À l’œil (recueil)/La Petite Coquette

La bibliothèque libre.
À l’œilFlammarion (p. 127-130).


LA PETITE COQUETTE


Il y avait une fois…

Je m’interromps, petite Jeannine, pour vous avertir que la lecture de cette histoire ne vous divertira peut-être pas follement : D’abord parce que, si vous êtes déjà une fort agréable causeuse, vous ne connaissez pas encore vos lettres et vous avez bien raison : ignorez-les le plus longtemps que vous pourrez, vos lettres.

Pourtant, il faudra bien que vous sachiez lire un jour, povérine, et je vous écris ce petit machin pour que, dans quelque temps, mettons dix ans, quand vous serez grande fillette devenue et que, moi, je serai presque un homme mûr, mais pas sérieux (Dieu me garde d’être sérieux), vous me disiez un jour avec vos yeux en velours et votre joli sourire :

— J’ai lu la petite histoire que vous m’avez faite quand j’étais toute petite : elle est très gentille.

Et moi je serai très content, car les hommes mûrs aiment bien que les petites filles de quinze ans leur fassent de beaux sourires avec des yeux en velours, ceci dit, je commence.

Il y avait une fois place des Ternes…

Ah ! oui, j’oubliais encore… Je vous ai spécialement dédié cette histoire, parce qu’elle s’est passée place des Ternes, et que la place des Ternes, c’est votre place, à vous. C’est d’ailleurs une très belle place, avec un beau bassin au milieu, et des flottes d’omnibus et tramways qui font le plus joli effet du monde.

Vous savez, ou plutôt vous ne savez pas, car ça vous est bien égal, que lorsqu’on veut aller de la place des Ternes à la Villette, ou dans la direction, deux tramways s’offrent à votre choix : l’un, couleur chocolat, qui vient de la place de l’Étoile ; l’autre, d’un beau jaune paille, qui arrive du Trocadéro. Comme ils ont tous les deux le même rail à suivre jusqu’à la même destination, le voyageur, avec cette indifférence que donne l’habitude des voyages, pénètre sans préférence dans l’un ou dans l’autre.

Ce préambule établi, et il était nécessaire qu’il le fût, comme dit M. Hanotaux, maintenant qu’il est de l’Académie, je commence mon histoire et je ne l’interromprai plus.

Il y avait une fois, place des Ternes, une petite fille d’environ treize ans, pas encore jolie, mais déjà très gentille. Cette petite fille venait de prendre dans le bureau des omnibus un numéro pour la Villette. À son costume, à son allure, à ses petites mines, quelqu’un au courant des ateliers et des rues de Paris pouvait déterminer, sans erreur, la situation sociale de la fillette. C’était une petite apprentie, un trottin de modiste.

Très brune avec de grands yeux noirs, que nos grands pères appelaient des yeux fripons, habillée d’une petite toilette printanière, gentille et simple, car cela se passait par une de ces belles journées qui signalèrent la fin d’avril dernier, la petite modiste manifestait son impatience. De temps en temps, elle regardait son numéro de carton, comme si cette vue dût presser la venue du tramway attendu.

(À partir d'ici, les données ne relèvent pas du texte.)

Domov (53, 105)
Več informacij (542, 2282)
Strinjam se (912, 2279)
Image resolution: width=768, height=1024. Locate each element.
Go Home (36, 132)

Au bout de deux minutes, il en arriva un. C’était le chocolat, place de l’Étoile-la Villette, presque vide. Je m’attendais à voir ma petite voyageuse se précipiter avidement. Elle n’en fit rien.

D’une moue dédaigneuse, elle le laissa passer sans l’honorer de sa présence. La minute d’après, arriva le tramway jaune paille, Trocadéro-la Villette ; mais celui-là tout plein.

La jeune fille eut un geste désespéré.

Puis ce fut de nouveau le tour du tramway chocolat, avec des tas de places libres. Même dédain pour le tramway chocolat.

Moi, que ce manège amusait et intriguait, je laissais volontiers passer mon tour pour assister au dénouement.

Enfin le tramway paille. Il y avait deux places libres à l’impériale. Nous les prenons d’assaut, la petite et moi radieux.

On n’était pas arrivé à la hauteur du Parc Monceau que nous étions déjà vieux amis et comme je lui expliquais que les deux tramways en question étaient d’un usage indifférent puisqu’ils avaient le même itinéraire et la même destination, elle me répondit gentiment :

— Je sais bien, monsieur ; mais celui du Trocadéro va mieux à mon teint.